The data |
┄┄┄┄┄┄┄┄┄┄┄┄┄┄┄┄┄┄┄┄
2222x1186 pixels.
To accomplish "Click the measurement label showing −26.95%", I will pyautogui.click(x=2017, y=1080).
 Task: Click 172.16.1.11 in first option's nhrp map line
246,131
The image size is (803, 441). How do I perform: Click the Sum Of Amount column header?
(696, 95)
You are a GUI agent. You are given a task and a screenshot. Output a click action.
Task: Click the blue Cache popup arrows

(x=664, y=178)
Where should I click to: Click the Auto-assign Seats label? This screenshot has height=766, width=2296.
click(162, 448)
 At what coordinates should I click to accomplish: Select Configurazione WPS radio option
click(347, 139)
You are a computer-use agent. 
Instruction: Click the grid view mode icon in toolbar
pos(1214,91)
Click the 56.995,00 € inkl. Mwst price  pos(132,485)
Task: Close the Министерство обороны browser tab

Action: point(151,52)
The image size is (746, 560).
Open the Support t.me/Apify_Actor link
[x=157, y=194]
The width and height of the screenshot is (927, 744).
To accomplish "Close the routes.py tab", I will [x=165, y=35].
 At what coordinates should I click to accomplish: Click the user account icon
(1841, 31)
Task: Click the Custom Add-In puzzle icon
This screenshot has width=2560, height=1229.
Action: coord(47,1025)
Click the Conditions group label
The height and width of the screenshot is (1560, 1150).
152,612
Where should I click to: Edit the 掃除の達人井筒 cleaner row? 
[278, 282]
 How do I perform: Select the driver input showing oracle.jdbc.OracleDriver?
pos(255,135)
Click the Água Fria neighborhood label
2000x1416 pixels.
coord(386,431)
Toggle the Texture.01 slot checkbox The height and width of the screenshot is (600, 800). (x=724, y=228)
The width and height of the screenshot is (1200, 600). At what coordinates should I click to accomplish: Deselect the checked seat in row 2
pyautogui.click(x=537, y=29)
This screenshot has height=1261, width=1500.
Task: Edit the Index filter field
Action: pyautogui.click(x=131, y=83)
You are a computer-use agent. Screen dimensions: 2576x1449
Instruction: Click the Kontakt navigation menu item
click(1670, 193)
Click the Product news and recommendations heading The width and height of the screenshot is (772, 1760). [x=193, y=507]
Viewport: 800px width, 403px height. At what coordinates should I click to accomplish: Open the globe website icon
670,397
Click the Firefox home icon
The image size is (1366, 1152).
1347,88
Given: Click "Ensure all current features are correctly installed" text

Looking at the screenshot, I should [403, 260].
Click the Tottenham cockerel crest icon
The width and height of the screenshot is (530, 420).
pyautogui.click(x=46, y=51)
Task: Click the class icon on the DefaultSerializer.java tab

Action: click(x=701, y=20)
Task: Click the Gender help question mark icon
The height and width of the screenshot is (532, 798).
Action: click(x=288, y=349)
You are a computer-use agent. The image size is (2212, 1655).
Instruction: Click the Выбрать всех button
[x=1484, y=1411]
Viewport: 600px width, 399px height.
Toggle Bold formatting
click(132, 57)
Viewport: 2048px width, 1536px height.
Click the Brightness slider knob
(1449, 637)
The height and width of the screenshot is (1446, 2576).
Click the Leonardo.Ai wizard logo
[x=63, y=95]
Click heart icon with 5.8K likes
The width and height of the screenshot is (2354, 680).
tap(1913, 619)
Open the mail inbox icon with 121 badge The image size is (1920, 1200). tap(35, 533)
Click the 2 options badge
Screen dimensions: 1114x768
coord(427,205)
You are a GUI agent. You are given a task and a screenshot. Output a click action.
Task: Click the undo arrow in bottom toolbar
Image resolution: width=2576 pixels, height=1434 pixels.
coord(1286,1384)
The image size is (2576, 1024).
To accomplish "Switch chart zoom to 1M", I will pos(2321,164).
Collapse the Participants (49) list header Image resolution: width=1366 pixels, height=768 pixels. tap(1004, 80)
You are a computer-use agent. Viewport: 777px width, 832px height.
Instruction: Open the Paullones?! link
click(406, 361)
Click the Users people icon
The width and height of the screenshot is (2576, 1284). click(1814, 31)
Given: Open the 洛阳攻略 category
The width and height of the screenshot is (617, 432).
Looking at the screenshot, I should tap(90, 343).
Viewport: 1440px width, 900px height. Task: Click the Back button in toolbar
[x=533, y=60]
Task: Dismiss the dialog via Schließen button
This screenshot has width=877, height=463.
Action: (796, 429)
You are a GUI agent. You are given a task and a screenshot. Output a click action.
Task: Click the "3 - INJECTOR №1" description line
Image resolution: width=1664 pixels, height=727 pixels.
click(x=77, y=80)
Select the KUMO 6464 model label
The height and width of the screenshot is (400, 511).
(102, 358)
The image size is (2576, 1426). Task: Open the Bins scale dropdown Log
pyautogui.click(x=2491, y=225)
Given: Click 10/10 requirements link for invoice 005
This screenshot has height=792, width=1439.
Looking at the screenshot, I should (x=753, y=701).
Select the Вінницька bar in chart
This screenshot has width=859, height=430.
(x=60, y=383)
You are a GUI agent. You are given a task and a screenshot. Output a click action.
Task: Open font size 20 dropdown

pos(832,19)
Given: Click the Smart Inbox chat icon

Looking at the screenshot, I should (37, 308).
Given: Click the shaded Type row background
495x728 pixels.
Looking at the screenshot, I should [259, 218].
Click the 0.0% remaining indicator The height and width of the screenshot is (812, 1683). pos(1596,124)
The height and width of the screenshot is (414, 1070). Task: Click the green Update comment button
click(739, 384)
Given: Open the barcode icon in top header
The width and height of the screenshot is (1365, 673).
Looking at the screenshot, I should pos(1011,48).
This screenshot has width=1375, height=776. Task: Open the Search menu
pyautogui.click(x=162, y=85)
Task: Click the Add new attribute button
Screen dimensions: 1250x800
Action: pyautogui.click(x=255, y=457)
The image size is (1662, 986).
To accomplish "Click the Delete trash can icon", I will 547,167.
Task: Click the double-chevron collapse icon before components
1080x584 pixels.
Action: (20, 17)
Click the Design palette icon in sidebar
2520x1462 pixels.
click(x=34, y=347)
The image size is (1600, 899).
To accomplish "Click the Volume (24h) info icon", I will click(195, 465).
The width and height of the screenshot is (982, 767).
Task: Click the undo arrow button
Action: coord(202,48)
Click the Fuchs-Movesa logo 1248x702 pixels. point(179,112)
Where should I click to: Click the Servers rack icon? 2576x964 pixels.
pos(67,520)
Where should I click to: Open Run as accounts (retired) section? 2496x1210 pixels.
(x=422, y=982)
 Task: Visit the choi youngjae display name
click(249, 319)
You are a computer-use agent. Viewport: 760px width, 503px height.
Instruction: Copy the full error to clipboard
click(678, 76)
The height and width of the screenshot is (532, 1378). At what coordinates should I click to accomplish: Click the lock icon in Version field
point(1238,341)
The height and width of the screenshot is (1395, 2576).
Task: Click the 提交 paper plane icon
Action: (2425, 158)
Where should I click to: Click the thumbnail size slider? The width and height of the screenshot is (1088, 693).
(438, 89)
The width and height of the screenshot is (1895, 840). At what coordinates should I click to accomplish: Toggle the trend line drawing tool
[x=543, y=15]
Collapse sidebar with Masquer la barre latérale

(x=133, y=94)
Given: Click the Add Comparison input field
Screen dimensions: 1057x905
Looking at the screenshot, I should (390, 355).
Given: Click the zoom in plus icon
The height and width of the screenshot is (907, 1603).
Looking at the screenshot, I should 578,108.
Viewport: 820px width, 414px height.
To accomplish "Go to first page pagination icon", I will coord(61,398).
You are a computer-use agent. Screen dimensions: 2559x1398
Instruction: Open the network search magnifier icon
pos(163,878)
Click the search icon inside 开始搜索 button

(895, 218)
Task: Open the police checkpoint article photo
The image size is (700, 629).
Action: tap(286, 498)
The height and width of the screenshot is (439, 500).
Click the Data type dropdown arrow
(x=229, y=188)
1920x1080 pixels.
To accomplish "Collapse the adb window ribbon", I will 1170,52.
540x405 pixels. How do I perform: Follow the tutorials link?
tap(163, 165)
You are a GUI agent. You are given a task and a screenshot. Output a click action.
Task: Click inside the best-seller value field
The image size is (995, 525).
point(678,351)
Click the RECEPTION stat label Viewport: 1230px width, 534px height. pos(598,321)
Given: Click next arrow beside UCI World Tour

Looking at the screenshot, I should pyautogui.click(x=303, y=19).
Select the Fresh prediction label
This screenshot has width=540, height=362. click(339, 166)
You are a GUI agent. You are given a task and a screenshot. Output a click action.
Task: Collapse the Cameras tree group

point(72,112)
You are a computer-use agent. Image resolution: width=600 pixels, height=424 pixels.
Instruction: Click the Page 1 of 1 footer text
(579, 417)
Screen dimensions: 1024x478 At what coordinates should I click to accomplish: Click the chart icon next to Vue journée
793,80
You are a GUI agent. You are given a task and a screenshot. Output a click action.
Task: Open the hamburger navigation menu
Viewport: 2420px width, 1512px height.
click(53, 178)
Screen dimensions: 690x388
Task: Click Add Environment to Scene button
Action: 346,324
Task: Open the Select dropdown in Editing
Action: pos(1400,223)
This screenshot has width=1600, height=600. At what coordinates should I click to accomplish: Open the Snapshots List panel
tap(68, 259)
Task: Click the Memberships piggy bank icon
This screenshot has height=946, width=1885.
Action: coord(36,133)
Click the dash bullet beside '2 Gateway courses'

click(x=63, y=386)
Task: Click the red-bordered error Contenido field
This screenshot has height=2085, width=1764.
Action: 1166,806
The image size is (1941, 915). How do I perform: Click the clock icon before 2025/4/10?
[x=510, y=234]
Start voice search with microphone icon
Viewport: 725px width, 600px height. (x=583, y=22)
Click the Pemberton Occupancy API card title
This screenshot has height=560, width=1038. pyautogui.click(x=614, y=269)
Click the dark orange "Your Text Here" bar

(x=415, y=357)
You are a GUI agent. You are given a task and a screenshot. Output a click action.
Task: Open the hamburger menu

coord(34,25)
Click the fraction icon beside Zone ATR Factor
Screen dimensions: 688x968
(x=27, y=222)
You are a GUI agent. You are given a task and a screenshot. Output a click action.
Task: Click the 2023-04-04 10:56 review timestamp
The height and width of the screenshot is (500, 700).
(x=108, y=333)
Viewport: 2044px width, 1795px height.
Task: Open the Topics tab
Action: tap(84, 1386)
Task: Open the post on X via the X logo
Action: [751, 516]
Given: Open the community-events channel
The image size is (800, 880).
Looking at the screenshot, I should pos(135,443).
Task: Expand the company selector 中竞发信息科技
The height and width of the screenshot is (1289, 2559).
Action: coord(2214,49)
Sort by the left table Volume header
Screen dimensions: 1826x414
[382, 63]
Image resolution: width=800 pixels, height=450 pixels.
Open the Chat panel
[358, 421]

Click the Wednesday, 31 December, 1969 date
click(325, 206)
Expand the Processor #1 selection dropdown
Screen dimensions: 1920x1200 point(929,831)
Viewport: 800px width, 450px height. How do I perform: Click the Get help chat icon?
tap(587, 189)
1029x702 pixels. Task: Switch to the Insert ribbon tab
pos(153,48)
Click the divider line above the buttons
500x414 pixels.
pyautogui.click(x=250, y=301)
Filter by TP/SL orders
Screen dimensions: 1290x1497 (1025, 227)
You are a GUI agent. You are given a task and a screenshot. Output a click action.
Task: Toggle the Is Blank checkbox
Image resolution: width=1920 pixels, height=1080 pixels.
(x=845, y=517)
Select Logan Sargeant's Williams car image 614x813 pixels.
┄┄┄┄┄┄┄┄┄┄┄┄┄┄┄┄┄┄┄┄
Repeat the records from the line containing "Given: Click 10/10" up to and including the line containing "click(739, 384)", reproducing each line without alteration.

Given: Click 10/10 requirements link for invoice 005
This screenshot has height=792, width=1439.
Looking at the screenshot, I should (x=753, y=701).
Select the Вінницька bar in chart
This screenshot has width=859, height=430.
(x=60, y=383)
You are a GUI agent. You are given a task and a screenshot. Output a click action.
Task: Open font size 20 dropdown

pos(832,19)
Given: Click the Smart Inbox chat icon

Looking at the screenshot, I should (37, 308).
Given: Click the shaded Type row background
495x728 pixels.
Looking at the screenshot, I should [259, 218].
Click the 0.0% remaining indicator The height and width of the screenshot is (812, 1683). pos(1596,124)
The height and width of the screenshot is (414, 1070). Task: Click the green Update comment button
click(739, 384)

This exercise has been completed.